- **Task**:
Only the lines below between the ones containing "Given: Open the Consoles menu" and "Task: Open the Сервер", inclusive, are to be reproduced, each exactly as it stands.

- **Exercise input**:
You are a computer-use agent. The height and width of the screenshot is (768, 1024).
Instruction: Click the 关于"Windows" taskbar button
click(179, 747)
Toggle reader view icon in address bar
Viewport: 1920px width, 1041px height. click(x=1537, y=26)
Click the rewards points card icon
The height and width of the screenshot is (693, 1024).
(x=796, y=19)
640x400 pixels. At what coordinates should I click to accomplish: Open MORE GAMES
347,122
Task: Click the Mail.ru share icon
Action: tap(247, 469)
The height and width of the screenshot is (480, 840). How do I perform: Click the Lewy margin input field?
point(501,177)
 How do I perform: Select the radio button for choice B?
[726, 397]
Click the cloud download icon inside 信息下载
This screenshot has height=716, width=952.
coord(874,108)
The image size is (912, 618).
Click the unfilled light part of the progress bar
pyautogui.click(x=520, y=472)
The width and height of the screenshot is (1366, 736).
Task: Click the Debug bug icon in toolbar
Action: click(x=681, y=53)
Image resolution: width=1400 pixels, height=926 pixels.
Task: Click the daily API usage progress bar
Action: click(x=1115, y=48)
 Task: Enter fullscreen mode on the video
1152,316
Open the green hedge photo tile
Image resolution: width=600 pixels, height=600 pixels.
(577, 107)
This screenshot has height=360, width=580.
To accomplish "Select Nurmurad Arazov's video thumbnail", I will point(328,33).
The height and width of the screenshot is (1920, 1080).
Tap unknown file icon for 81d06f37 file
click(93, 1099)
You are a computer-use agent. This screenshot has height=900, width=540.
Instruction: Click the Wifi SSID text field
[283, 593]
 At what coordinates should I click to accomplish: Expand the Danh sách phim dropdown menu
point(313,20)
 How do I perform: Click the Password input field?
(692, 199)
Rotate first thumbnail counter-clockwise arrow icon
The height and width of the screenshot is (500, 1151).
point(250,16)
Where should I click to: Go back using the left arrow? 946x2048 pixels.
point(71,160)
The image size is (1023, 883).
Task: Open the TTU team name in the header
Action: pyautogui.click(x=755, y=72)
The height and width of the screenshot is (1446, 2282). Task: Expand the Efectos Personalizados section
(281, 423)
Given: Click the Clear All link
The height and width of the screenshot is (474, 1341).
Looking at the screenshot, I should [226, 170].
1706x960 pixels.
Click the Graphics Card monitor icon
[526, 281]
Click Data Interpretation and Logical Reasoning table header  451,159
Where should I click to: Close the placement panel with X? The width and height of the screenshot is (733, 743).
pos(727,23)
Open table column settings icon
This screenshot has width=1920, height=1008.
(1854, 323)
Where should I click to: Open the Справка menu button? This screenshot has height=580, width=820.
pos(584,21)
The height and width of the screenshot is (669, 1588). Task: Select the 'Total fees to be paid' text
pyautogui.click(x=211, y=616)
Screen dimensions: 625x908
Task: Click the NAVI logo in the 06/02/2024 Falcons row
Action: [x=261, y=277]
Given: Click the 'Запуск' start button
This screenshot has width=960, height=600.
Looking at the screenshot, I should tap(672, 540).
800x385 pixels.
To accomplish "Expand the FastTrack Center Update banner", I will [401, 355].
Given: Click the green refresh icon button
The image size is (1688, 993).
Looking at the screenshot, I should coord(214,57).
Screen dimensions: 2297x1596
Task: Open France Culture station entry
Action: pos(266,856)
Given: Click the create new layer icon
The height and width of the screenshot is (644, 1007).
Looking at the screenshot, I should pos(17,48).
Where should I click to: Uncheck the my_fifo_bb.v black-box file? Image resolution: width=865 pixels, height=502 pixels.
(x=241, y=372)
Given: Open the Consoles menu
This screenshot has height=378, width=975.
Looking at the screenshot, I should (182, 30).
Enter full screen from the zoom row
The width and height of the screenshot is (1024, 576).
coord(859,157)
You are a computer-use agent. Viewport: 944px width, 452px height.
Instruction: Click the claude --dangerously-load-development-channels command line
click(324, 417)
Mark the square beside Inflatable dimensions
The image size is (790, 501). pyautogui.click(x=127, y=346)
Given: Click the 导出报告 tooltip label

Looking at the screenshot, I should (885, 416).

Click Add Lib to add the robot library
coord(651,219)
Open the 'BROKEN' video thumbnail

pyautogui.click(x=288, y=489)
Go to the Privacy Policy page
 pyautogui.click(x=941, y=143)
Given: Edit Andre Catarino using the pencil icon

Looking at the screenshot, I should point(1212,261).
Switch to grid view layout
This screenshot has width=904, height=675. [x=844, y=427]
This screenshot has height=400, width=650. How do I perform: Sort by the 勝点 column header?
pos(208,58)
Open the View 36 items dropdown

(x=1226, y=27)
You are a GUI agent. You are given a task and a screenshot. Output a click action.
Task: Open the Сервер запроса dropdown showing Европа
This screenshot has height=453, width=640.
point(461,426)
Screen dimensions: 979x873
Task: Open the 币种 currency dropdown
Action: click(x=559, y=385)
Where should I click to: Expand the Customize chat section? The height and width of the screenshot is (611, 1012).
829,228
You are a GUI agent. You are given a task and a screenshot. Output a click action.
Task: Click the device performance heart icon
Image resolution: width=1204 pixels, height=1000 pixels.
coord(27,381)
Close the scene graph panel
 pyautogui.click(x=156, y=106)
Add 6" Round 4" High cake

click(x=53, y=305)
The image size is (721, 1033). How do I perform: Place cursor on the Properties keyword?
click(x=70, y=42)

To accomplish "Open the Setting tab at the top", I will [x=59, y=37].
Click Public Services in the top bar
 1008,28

- **Output below**:
Given: Open the Consoles menu
This screenshot has height=378, width=975.
Looking at the screenshot, I should (182, 30).
Enter full screen from the zoom row
The width and height of the screenshot is (1024, 576).
coord(859,157)
You are a computer-use agent. Viewport: 944px width, 452px height.
Instruction: Click the claude --dangerously-load-development-channels command line
click(324, 417)
Mark the square beside Inflatable dimensions
The image size is (790, 501). pyautogui.click(x=127, y=346)
Given: Click the 导出报告 tooltip label

Looking at the screenshot, I should (885, 416).

Click Add Lib to add the robot library
coord(651,219)
Open the 'BROKEN' video thumbnail

pyautogui.click(x=288, y=489)
Go to the Privacy Policy page
 pyautogui.click(x=941, y=143)
Given: Edit Andre Catarino using the pencil icon

Looking at the screenshot, I should point(1212,261).
Switch to grid view layout
This screenshot has width=904, height=675. [x=844, y=427]
This screenshot has height=400, width=650. How do I perform: Sort by the 勝点 column header?
pos(208,58)
Open the View 36 items dropdown

(x=1226, y=27)
You are a GUI agent. You are given a task and a screenshot. Output a click action.
Task: Open the Сервер запроса dropdown showing Европа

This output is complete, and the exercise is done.